2016 Phillies Report Card: J.P. Crawford

J.P. Crawford, in his age-21 season, made it to the Triple-A Lehigh Valley Iron Pigs for 87 games. Regardless of which prospect list you trust, Crawford is considered a top-3 prospect in all of baseball, as of the midseason updates, and now, the Phillies’ best prospect in years is now knocking on the door of the Big League Club. Many (including myself) would have loved to see him ply his trade against Major League pitchers, but that wasn’t realistic, given that he wasn’t on the 40-man roster and the service time manipulation that teams use to keep players cheaper longer.

If you’re not very familiar with Crawford’s profile, he has a very advanced control of the strike zone for a player his age, and he projects to have a plus hit tool, average power, above-average baserunning, plus fielding, and a plus arm. He has the potential to be a perennial All-Star, and, coming off a 2015 season in which he dominated High-A (192 wRC+ in 95 PAs) before impressing in his first taste of Double-A (121 wRC+ in 506 PAs), expectations were high.
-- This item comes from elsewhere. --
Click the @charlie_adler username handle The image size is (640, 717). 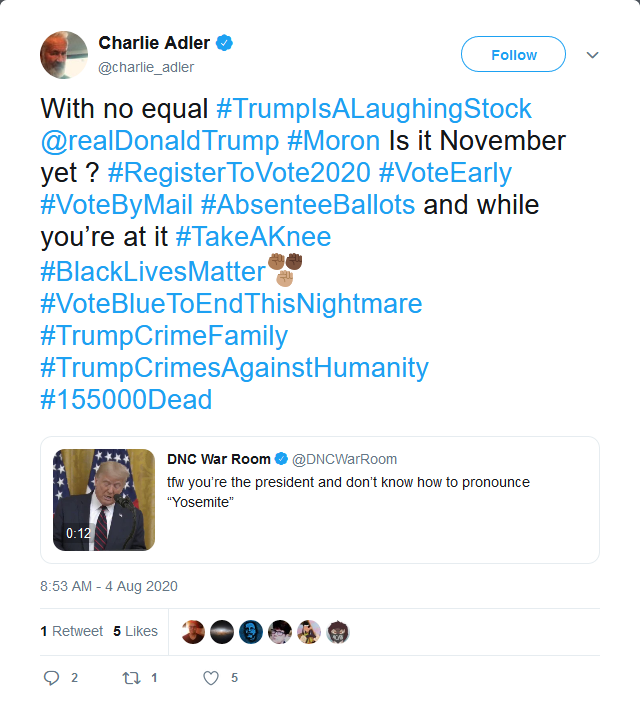146,67
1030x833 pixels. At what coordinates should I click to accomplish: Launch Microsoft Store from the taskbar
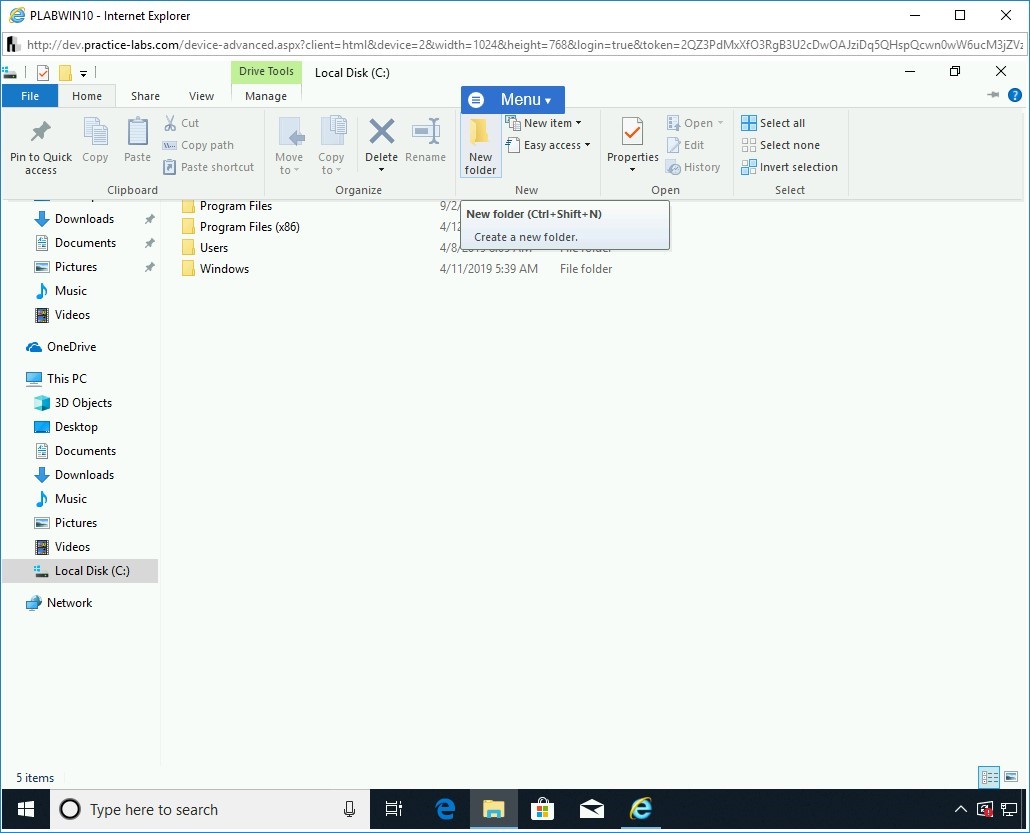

After starting off the 2016 season strong in Double-A, Crawford struggled a bit in Triple-A (90 wRC+ in 385 PAs). After posting better a .138 ISO and a walk rate two percentage points higher than his strike out rate in Double-A, his power and patience took a step back in Triple-A. He posted a .074 ISO and a walk rate nearly five percentage points below his strike out rate.  While the output was somewhat disappointing, it masks the impressive fact that Crawford played the majority of his age-21 season at Triple-A.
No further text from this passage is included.